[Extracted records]
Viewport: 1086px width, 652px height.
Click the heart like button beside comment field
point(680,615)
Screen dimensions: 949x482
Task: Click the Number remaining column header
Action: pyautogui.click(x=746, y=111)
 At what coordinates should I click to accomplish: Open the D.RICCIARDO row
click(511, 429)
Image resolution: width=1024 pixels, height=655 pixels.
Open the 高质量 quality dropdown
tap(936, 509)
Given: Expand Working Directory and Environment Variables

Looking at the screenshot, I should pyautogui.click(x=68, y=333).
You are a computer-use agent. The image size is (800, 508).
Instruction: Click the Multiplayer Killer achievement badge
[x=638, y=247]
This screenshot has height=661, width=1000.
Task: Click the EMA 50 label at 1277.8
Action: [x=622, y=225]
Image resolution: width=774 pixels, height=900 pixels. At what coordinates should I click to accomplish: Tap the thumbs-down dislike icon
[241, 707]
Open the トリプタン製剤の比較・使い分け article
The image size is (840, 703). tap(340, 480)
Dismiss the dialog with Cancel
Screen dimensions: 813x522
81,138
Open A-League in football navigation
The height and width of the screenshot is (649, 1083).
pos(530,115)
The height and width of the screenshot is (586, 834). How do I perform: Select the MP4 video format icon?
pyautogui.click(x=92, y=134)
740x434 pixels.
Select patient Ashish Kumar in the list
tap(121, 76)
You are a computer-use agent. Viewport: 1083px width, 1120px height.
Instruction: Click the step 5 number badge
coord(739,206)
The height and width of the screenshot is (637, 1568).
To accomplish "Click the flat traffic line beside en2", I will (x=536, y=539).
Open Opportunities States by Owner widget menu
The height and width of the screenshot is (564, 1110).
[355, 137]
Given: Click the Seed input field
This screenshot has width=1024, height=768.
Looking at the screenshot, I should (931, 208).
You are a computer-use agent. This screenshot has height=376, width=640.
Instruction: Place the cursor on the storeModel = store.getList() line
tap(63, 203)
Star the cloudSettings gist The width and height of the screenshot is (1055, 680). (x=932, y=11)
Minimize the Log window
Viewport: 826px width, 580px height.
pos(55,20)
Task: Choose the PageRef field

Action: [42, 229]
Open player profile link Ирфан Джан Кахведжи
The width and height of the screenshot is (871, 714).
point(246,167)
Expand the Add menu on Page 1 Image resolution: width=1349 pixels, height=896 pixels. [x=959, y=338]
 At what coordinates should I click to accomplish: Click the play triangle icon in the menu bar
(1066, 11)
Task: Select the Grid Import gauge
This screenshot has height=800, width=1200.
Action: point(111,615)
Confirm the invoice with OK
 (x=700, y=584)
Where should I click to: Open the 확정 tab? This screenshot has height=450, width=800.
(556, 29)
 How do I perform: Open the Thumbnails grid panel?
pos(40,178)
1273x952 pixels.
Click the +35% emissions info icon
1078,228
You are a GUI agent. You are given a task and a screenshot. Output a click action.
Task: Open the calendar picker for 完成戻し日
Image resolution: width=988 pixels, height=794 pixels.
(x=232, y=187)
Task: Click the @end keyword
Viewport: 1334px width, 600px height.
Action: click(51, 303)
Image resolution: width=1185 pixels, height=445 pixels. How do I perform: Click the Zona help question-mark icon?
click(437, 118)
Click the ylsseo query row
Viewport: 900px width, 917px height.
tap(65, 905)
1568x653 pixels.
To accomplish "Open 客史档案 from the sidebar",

→ **EXERCISE**: Copy each record from above without leaving any out.

→ **SOLUTION BELOW**:
Viewport: 1086px width, 652px height.
Click the heart like button beside comment field
point(680,615)
Screen dimensions: 949x482
Task: Click the Number remaining column header
Action: pyautogui.click(x=746, y=111)
 At what coordinates should I click to accomplish: Open the D.RICCIARDO row
click(511, 429)
Image resolution: width=1024 pixels, height=655 pixels.
Open the 高质量 quality dropdown
tap(936, 509)
Given: Expand Working Directory and Environment Variables

Looking at the screenshot, I should pyautogui.click(x=68, y=333).
You are a computer-use agent. The image size is (800, 508).
Instruction: Click the Multiplayer Killer achievement badge
[x=638, y=247]
This screenshot has height=661, width=1000.
Task: Click the EMA 50 label at 1277.8
Action: [x=622, y=225]
Image resolution: width=774 pixels, height=900 pixels. At what coordinates should I click to accomplish: Tap the thumbs-down dislike icon
[241, 707]
Open the トリプタン製剤の比較・使い分け article
The image size is (840, 703). tap(340, 480)
Dismiss the dialog with Cancel
Screen dimensions: 813x522
81,138
Open A-League in football navigation
The height and width of the screenshot is (649, 1083).
pos(530,115)
The height and width of the screenshot is (586, 834). How do I perform: Select the MP4 video format icon?
pyautogui.click(x=92, y=134)
740x434 pixels.
Select patient Ashish Kumar in the list
tap(121, 76)
You are a computer-use agent. Viewport: 1083px width, 1120px height.
Instruction: Click the step 5 number badge
coord(739,206)
The height and width of the screenshot is (637, 1568).
To accomplish "Click the flat traffic line beside en2", I will (x=536, y=539).
Open Opportunities States by Owner widget menu
The height and width of the screenshot is (564, 1110).
[355, 137]
Given: Click the Seed input field
This screenshot has width=1024, height=768.
Looking at the screenshot, I should (931, 208).
You are a computer-use agent. This screenshot has height=376, width=640.
Instruction: Place the cursor on the storeModel = store.getList() line
tap(63, 203)
Star the cloudSettings gist The width and height of the screenshot is (1055, 680). (x=932, y=11)
Minimize the Log window
Viewport: 826px width, 580px height.
pos(55,20)
Task: Choose the PageRef field

Action: [42, 229]
Open player profile link Ирфан Джан Кахведжи
The width and height of the screenshot is (871, 714).
point(246,167)
Expand the Add menu on Page 1 Image resolution: width=1349 pixels, height=896 pixels. [x=959, y=338]
 At what coordinates should I click to accomplish: Click the play triangle icon in the menu bar
(1066, 11)
Task: Select the Grid Import gauge
This screenshot has height=800, width=1200.
Action: point(111,615)
Confirm the invoice with OK
 (x=700, y=584)
Where should I click to: Open the 확정 tab? This screenshot has height=450, width=800.
(556, 29)
 How do I perform: Open the Thumbnails grid panel?
pos(40,178)
1273x952 pixels.
Click the +35% emissions info icon
1078,228
You are a GUI agent. You are given a task and a screenshot. Output a click action.
Task: Open the calendar picker for 完成戻し日
Image resolution: width=988 pixels, height=794 pixels.
(x=232, y=187)
Task: Click the @end keyword
Viewport: 1334px width, 600px height.
Action: click(51, 303)
Image resolution: width=1185 pixels, height=445 pixels. How do I perform: Click the Zona help question-mark icon?
click(437, 118)
Click the ylsseo query row
Viewport: 900px width, 917px height.
tap(65, 905)
1568x653 pixels.
To accomplish "Open 客史档案 from the sidebar",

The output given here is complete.